January 30, 2005

Thoughts on combat first aid

I agree with Patrick. This is a soldiers' must-read.

Posted by BruceR at 06:19 PM

Reader mail

I still feel occasionally guilty about axing the Flitters forum, so I do try to post reader responses when I can, so that this doesn't become a perfect echo chamber. Here's this week's haul, all relating to recent posts on Canadian defence, unabridged:

The Diefenbakerite Chas T. (whose blog I dearly miss) writes:

Gosh, I know it's been a rough January Bruce, but it seems you've developed a real case of the blues. Why so pessimistic? Why would the Yanks would torpedo Canada's defence industry? After all, it is substantially owned by American corporations, as is most of Canada's industry. So why would King George undermine the interest of his super-national corporate buddies? After all a buck is still buck.

And Uncle Jack, in his doting years has turned sadly continentalist. It's a shame to see such a mighty Canuck now shilling for the defence industry. Is he really that hard-up for bread?

Missile defence? Has Jack forgotten perfidious Camelot and the Bomarc fiasco so soon? It's just bluff and fearmongering. Who knows what Bush really said? The Liberals are already commited to NMD and they're trying to scare Canadians.

The free-rider thing always makes me chuckle because over the last almost two centuries what exactly has perfidious Albion and Camelot defended we poor undeserving Canucks against? And when we make a committment, as poor misguided Sir Robert did in 1915, we're treated like some sort of 'toy automata'.

Bring it on Yanks!!!

Rick G. writes:

Anyone who has been reading Flit should be hearing the arguments against Canada sinking serious money into Bush's BMD in their sleep.
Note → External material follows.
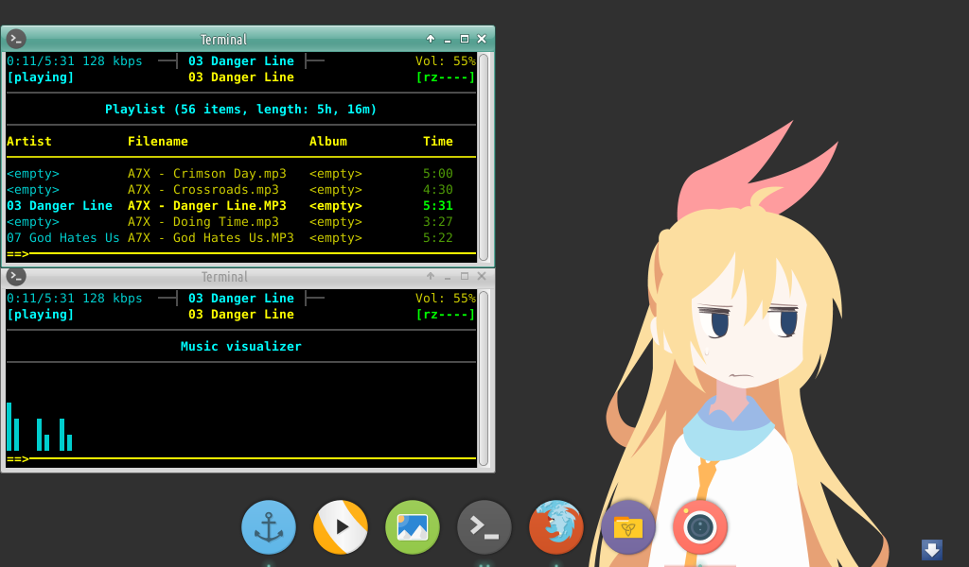Launch the camera app from the dock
Bush's questions are based on the assumption that American allies face the same threats as the U.S.A. itself, and that assumption is demonstrably false.
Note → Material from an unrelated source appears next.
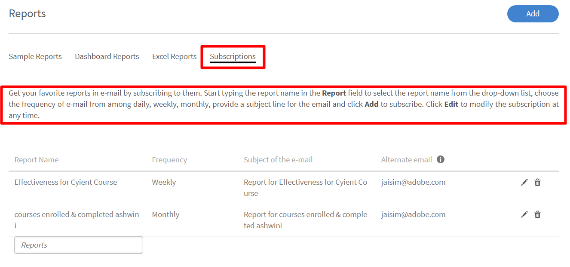This screenshot has width=570, height=267.
Task: Click the Weekly frequency cell
Action: point(164,182)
Nonetheless, I challenge you to find a single American who does not believe this false assumption. Americans take it as an article of faith that they are protecting their own values for good of the whole world, and they assume by corollary, that a threat to the U.S. is a threat to good people all over the world. Americans just can't understand why Canadians don't get worked up over the same threats as they do, and that is why they are so confounded when an erstwhile ally doesn't want to get on board, and can't be convinced to do so out of self-interest. They assume Canadians are trying to get something for free, when in reality, we don't want what the U.S. is selling, even if it is free.
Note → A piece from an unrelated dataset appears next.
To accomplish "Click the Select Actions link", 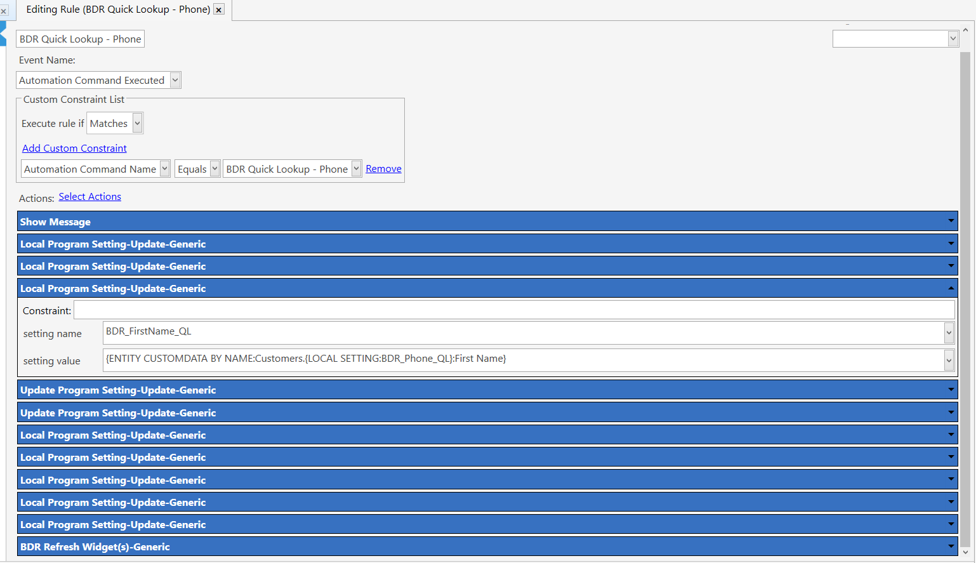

Regarding your question that Prof. Granatstein is paraphrasing: I'm not saying this is a good answer, but the only thing I can think of that will convince Canadians (as opposed to just myself) to spend serious money on our military is a serious threat from the United States. If the U.S. threatens to control foreign and domestic policy for us (in a more obvious way than they do right now),that could be enough to tip the scales of Canadian public opinion. Deep down, most Canadians are still waiting for the next Fenian raid. How else could Richard Rohmer have ever sold any books? It's an argument Lloyd Axworthy has been making for years, and up until now, most Canadians just haven't seen the U.S. as a realistic threat in the same way that the Chancellor of the University of Winnipeg does. If Bush talked to Canadians the way he talked to Paul Martin, all those faint-hearted Liberal voters in Ontario would be more than happy to see the DND budget swell.

TM Lutas writes:

In the next decade, you're going to have multiple private rocket companies launching from all over the world. Heck, if my birth nation of Romania fielded a credible team for the X Prize, I'm telling you that there are going to be dozens of designs in service launching from all over the world and with highly variable security systems in place. How, absent a missile defense system, do you shoot down a hijacked private orbital rocket loaded with a dirty bomb or something more lethal? How are you going to have a system you're semi-confident will
work a decade from now if you don't start today?

Finally, how the heck do you openly discuss such things without giving
terrorists ideas.?

Joseph O. writes:

Is there any case for Canada's military specializing? I agree that making the army into a bad peace keeping unit is a mistake, but if we do have scarce resources, shouldn't we pick a couple of things and do them well? And shouldn't we a pick an area easily integrates with our allies?

I really do not know enough about the military to know if we should be generalists or specialists.

Posted by BruceR at 03:25 PM

News from Australia, where apparently everyone is named Tim, now

I'm sorry, it's from a while ago in blog time, but this was the funniest damn thing I read all week. I admire Lambert's self-restraint in saving the "In medieval times, no one was observing the heavens because..." quote until the very end. I would have made that the whole post. Hell, I may devote this entire blog from here on to my profound admiration for the crazy world of Louis Hissink.